:: Textauszug ::
KARINA SILLMANN: Ich reise sehr gerne und ich liebe es zu schreiben. Bevor ich mein Projekt „Children’s Happy Days“ startete, hatte ich auch schon einen anderen Blog, Pures Leben, auf dem ich über die kleinen und großen Fragen des Lebens schreibe. Außerdem arbeite ich als Sozialpädagogin mit Kindern im Alter von 7 bis 12 Jahren. Dabei hat mich schon immer fasziniert, wie Kinder die Welt sehen und was für Ideen sie haben. Aus meiner Arbeit mit Kindern und meinem Interesse an unterschiedlichen Ländern entstand dann die Idee, Kinder auf der ganzen Welt zu fragen, was Glück für sie bedeutet, und die Antworten auf einem Blog zu teilen.
LEHMANN: Wieso hast du gerade Kinder zum Glück befragt und keine Erwachsenen?
SILLMANN: Ich finde es faszinierend, wie authentisch und geradeheraus Kinder sind. In meiner Arbeit mit Kindern habe ich häufig das Gefühl, dass sie noch ein größeres Gespür dafür haben, was im Leben wirklich wichtig ist. Uns Erwachsenen geht das leider im Laufe der Zeit manchmal etwas verloren. Deshalb glaube ich, dass Kinder uns daran erinnern können, welche Dinge wirklich von Bedeutung sind und uns glücklich machen.
LEHMANN: Wie sind die Briefe der Kinder über Glück dann zu dir gekommen?

:: Aufgabe ::
Nenne alle Eigennamen von Personen, Projekten und Blogs, die im Interviewauszug oben vorkommen.

:: Vorliegende Angaben ::
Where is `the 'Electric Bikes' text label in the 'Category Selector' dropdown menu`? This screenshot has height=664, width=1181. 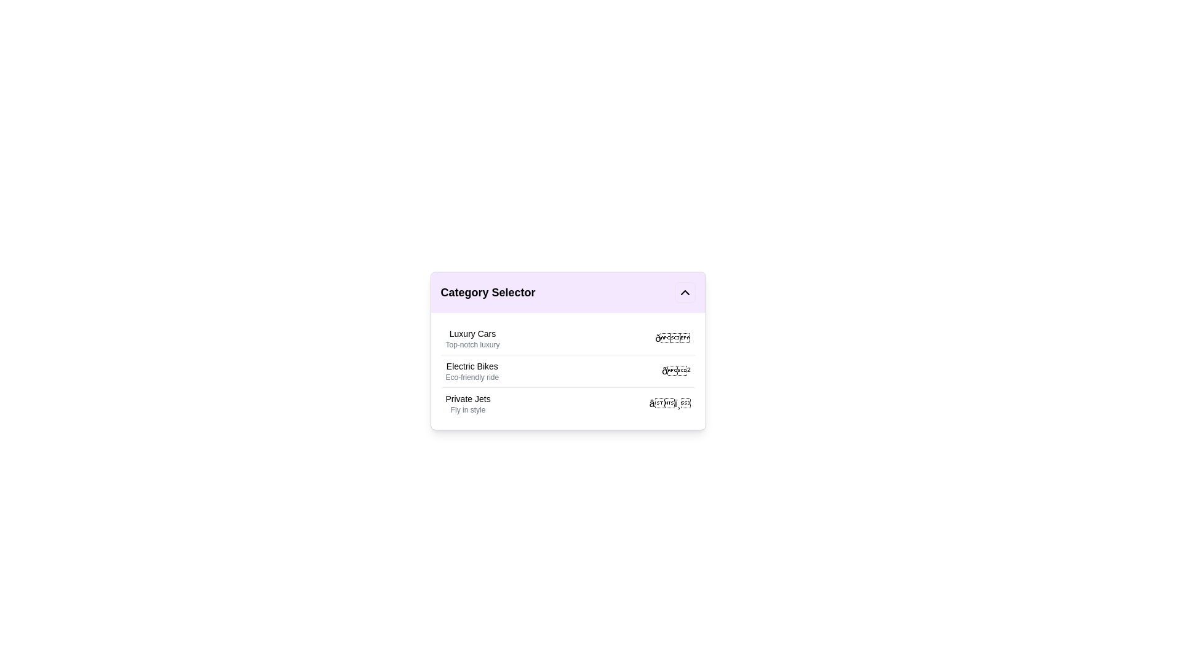 the 'Electric Bikes' text label in the 'Category Selector' dropdown menu is located at coordinates (471, 371).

:: Ergebnis ::
Karina Sillmann, Lehmann, „Children’s Happy Days“, Pures Leben